▼
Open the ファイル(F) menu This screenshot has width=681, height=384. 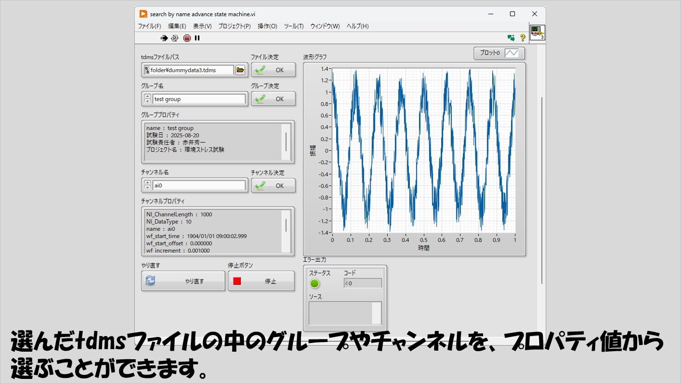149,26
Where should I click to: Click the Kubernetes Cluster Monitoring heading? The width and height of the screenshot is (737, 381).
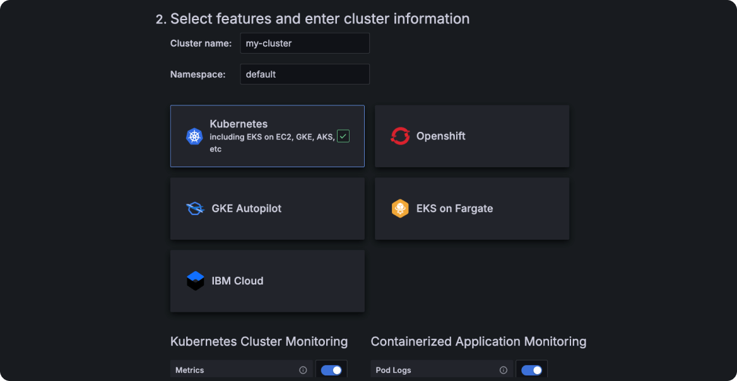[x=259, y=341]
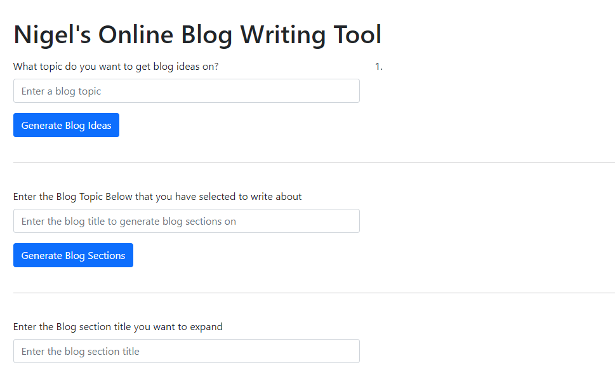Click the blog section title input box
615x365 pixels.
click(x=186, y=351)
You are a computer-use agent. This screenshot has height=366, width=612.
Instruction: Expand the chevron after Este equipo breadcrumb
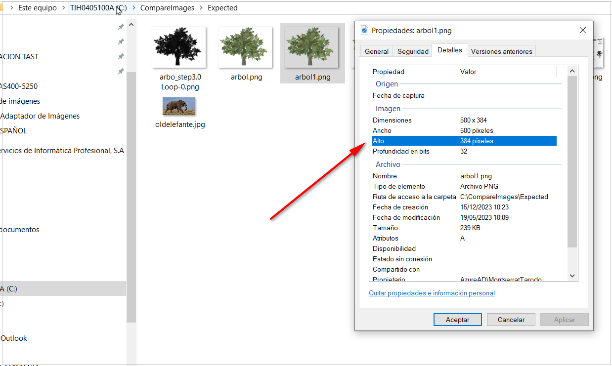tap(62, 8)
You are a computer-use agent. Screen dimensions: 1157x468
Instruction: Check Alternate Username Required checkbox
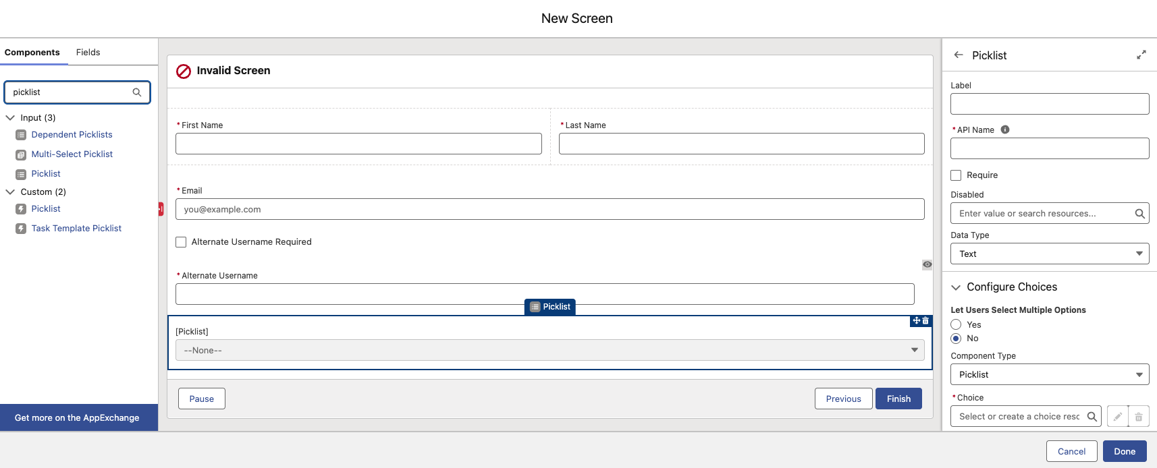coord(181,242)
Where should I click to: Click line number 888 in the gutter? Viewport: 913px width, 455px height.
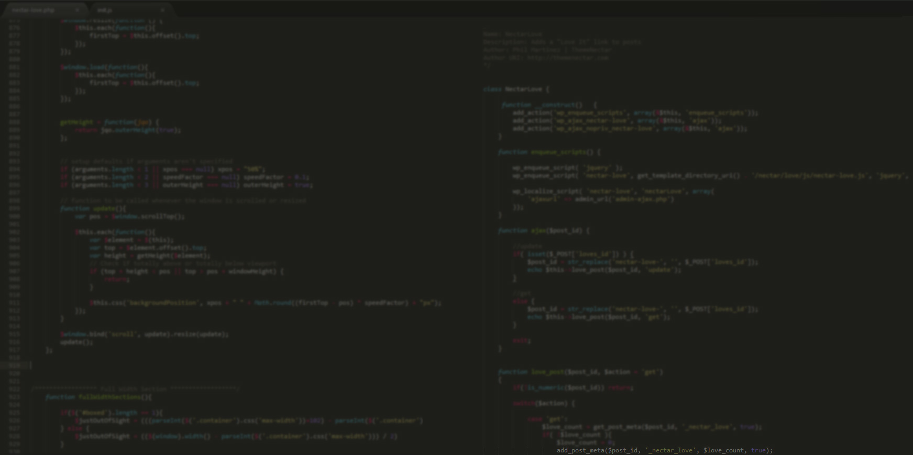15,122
▲
▶ **TASK TO COMPLETE**: Could you print the records from the line containing "You are a computer-use agent. This" through the end of the records, both ends included, leaving out the pictures?

▶ **THE SOLUTION**:
You are a computer-use agent. This screenshot has height=366, width=612.
Instruction: Expand the chevron after Este equipo breadcrumb
tap(62, 8)
You are a computer-use agent. Screen dimensions: 1157x468
Instruction: Check Alternate Username Required checkbox
coord(181,242)
Where should I click to: Click line number 888 in the gutter? Viewport: 913px width, 455px height.
15,122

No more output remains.